The announcement was made on the website of defence minister Steven Vandeput, as he approved the programme to replace the Belgian Air Component's (BAC's) 54 Lockheed Martin F-16 Fighting Falcon aircraft with 34 new multirole platforms.
With the effort being launched under the strapline of 'fewer planes, same ambitions', 34 aircraft is the number defined in the country's strategic defence doctrine as that being required to have six on permanent standby for operations and two on quick reaction alert (QRA) duties over Belgium, the Netherlands, and Luxembourg (BENELUX).
"There are fewer planes needed than before because the new generation of aircraft can fly more and because there may be more training on simulators," the minister said, although it should be noted that the Belgian Ministry of Defence has previously said that a minimum of 40 new combat aircraft is deemed necessary. However, funding limitations will restrict the procurement to just 34.

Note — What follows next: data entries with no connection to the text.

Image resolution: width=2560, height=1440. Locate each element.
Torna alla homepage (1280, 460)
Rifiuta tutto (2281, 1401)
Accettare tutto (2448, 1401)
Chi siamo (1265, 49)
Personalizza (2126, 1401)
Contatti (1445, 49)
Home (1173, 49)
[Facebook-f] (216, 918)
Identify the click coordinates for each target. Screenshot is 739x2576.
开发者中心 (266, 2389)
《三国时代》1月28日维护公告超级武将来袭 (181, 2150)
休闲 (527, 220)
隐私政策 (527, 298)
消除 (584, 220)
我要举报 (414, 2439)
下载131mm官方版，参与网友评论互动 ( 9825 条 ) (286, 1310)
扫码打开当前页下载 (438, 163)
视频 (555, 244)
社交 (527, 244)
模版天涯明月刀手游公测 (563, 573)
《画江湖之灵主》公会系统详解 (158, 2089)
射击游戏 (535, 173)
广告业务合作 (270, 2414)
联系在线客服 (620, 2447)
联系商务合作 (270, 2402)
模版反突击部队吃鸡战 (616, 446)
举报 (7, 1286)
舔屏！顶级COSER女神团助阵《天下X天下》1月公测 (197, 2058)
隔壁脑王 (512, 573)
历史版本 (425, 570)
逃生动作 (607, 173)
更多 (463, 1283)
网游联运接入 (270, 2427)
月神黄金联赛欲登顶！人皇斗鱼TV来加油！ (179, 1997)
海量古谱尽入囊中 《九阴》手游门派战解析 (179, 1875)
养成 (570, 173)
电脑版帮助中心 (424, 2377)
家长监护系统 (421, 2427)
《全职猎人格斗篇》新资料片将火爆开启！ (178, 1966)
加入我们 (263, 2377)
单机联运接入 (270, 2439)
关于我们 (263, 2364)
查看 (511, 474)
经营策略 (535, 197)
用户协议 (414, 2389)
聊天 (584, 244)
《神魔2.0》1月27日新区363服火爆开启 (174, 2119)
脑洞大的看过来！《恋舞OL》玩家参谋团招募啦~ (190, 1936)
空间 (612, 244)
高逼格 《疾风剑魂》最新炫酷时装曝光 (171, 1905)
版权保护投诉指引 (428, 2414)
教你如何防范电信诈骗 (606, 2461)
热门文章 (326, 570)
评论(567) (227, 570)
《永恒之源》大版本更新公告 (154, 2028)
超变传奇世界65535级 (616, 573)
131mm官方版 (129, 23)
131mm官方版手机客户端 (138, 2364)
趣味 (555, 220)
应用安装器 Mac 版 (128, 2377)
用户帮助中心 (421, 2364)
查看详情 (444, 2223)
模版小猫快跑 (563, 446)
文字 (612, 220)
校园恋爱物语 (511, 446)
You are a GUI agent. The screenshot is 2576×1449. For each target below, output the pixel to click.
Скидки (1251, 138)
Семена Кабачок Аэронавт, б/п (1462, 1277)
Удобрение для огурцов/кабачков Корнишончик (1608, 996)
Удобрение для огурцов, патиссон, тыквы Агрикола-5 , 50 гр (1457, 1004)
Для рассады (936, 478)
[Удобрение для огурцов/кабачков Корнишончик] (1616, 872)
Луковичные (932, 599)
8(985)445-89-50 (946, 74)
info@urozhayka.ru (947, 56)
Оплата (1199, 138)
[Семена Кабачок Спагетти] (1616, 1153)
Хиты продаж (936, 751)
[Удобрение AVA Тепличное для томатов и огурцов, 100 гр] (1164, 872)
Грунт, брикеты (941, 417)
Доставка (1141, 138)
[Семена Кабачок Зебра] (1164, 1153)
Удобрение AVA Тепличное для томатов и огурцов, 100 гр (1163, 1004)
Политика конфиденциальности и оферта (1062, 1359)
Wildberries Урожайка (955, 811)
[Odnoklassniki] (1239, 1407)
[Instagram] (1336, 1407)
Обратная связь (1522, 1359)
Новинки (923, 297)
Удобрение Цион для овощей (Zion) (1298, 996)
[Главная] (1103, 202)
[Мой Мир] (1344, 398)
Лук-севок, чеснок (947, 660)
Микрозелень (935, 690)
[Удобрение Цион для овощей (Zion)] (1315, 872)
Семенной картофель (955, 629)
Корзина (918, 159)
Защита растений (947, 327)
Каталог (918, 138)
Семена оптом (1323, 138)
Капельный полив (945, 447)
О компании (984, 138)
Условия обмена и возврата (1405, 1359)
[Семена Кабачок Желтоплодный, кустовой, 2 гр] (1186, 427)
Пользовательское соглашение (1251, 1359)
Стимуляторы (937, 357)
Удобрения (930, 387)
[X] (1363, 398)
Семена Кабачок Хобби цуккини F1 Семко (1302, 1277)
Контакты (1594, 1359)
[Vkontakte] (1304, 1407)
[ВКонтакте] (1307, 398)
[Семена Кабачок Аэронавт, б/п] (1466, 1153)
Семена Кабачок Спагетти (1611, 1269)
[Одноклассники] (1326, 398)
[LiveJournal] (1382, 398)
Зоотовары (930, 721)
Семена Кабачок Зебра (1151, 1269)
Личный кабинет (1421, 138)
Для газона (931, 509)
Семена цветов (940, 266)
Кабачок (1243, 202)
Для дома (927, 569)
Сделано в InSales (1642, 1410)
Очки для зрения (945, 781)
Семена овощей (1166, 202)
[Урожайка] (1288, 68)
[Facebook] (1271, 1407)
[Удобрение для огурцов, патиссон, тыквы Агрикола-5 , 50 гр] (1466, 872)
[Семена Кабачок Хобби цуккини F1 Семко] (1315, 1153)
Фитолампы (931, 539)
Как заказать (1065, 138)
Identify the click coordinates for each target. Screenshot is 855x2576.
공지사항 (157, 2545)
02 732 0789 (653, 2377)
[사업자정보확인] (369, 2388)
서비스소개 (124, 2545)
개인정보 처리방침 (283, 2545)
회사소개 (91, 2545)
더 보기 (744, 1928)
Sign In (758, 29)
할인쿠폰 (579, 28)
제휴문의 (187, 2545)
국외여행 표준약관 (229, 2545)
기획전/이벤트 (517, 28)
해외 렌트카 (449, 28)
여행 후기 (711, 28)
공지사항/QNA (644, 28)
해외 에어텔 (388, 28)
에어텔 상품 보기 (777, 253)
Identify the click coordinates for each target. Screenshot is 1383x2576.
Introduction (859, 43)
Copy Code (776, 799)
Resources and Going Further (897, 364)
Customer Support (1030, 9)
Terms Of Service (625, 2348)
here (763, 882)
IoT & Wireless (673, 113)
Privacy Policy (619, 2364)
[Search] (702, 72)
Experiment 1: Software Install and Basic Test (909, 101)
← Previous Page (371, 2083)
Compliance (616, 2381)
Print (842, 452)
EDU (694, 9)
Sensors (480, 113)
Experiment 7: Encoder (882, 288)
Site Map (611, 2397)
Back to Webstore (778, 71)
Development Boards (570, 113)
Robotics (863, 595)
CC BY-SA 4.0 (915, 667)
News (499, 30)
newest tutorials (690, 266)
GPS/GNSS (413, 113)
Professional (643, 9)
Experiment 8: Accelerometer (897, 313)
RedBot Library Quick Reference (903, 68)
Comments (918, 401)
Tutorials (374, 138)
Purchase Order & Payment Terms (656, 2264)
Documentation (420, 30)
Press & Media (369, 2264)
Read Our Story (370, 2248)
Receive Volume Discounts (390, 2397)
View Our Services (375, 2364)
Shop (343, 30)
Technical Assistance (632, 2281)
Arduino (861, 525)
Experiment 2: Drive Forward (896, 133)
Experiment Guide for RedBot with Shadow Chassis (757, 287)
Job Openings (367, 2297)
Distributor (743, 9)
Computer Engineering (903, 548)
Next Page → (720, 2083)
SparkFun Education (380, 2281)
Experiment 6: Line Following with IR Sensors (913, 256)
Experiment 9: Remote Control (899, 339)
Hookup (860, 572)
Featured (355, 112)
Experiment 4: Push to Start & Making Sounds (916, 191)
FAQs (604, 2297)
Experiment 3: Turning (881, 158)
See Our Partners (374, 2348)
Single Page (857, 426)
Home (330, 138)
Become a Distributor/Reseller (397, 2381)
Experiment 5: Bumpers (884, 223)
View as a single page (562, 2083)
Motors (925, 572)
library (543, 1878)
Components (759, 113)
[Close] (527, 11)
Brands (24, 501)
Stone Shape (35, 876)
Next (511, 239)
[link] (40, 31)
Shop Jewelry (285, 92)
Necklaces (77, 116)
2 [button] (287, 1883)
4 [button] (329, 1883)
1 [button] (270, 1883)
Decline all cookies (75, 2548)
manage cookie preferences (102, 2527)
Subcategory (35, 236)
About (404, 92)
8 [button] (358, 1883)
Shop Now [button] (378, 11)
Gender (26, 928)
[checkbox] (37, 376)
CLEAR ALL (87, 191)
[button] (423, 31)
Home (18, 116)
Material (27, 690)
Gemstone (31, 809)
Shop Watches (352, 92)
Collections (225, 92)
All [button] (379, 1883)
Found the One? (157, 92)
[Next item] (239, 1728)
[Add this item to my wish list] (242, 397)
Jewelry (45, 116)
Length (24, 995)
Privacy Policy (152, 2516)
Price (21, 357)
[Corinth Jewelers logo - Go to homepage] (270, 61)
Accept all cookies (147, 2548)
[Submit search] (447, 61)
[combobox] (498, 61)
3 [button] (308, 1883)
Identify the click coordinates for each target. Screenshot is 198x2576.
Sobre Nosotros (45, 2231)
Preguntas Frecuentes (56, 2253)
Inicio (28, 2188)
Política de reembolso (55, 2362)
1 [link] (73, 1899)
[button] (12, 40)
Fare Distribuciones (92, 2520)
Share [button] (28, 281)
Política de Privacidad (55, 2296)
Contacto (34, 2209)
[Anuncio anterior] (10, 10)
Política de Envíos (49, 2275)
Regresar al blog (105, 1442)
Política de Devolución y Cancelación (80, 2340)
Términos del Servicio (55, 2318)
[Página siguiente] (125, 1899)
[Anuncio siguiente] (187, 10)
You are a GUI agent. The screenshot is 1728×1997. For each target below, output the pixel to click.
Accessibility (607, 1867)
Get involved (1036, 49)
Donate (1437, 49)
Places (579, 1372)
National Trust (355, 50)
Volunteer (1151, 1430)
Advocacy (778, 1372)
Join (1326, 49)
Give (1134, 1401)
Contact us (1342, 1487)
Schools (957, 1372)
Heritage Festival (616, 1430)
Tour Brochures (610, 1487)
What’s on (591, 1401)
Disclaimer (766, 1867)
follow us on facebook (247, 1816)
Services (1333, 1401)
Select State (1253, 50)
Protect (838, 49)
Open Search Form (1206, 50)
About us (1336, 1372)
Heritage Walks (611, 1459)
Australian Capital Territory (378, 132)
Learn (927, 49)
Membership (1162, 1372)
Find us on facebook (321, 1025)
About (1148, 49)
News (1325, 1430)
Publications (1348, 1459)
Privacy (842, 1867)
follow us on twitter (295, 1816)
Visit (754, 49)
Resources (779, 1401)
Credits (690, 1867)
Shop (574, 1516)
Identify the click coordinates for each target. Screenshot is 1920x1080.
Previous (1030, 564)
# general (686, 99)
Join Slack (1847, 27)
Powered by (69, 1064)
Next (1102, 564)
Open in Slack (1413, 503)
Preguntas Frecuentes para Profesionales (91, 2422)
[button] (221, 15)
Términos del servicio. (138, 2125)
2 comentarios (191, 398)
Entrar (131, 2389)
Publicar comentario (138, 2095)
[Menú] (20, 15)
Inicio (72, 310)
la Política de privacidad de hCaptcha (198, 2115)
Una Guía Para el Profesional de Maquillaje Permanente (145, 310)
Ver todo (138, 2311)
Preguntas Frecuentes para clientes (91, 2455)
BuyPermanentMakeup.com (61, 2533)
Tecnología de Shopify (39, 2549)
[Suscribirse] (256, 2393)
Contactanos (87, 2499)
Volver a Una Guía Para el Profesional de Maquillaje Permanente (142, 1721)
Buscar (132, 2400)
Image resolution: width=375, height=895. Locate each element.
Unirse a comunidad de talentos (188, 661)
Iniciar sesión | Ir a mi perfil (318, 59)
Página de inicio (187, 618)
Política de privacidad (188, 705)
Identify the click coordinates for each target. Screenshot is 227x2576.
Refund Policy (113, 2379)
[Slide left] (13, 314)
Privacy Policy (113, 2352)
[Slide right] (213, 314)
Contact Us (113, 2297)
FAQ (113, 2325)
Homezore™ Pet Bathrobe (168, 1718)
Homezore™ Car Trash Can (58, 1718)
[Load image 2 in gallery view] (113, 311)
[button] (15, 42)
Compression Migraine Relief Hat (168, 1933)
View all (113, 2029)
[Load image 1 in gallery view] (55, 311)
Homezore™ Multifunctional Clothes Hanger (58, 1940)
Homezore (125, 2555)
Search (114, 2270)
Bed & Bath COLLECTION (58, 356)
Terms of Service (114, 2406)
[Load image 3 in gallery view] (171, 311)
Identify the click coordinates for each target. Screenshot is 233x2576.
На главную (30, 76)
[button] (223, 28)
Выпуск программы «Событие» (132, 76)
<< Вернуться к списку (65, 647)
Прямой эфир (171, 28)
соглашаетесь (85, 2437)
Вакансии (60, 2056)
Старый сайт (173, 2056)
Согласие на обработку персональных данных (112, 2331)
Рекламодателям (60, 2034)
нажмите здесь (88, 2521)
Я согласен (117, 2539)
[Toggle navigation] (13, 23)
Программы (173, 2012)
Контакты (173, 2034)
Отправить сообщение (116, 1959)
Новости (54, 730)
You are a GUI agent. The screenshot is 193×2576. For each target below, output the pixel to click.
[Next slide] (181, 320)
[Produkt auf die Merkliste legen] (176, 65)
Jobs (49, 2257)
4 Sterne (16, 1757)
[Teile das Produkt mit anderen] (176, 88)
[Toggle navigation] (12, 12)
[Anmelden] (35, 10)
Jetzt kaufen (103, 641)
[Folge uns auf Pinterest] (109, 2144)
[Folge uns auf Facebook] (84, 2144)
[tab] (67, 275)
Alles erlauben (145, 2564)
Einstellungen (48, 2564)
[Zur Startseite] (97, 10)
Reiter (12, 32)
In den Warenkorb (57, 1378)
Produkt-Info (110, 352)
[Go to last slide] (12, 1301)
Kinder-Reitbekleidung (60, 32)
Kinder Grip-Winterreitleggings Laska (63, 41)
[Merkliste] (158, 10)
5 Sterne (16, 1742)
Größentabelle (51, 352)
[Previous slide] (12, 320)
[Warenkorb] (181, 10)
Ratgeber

The BAC's current 44 single-seat F-16AM and 10 twin-seat F-16BM aircraft will need replacing in the 2023-28 timeframe, and RFPs have been issued to the French Direction Générale de l'Armement (DGA) for the Dassault Rafale; the Swedish Defence Material Administration (FMV) for the Saab Gripen E; the Joint Program Office (JPO) for the Lockheed Martin F-35A Lightning II Joint Strike Fighter (JSF); the UK Ministry of Defence for the Eurofighter Typhoon; and to the US Navy Program Manager Air (PMA) 265 for the Boeing F/A-18E/F Super Hornet.
According to the Belgian government, the specifics of the RFP will be publically released once all of the responses have been received. A decision on which platform to select will be made in 2018.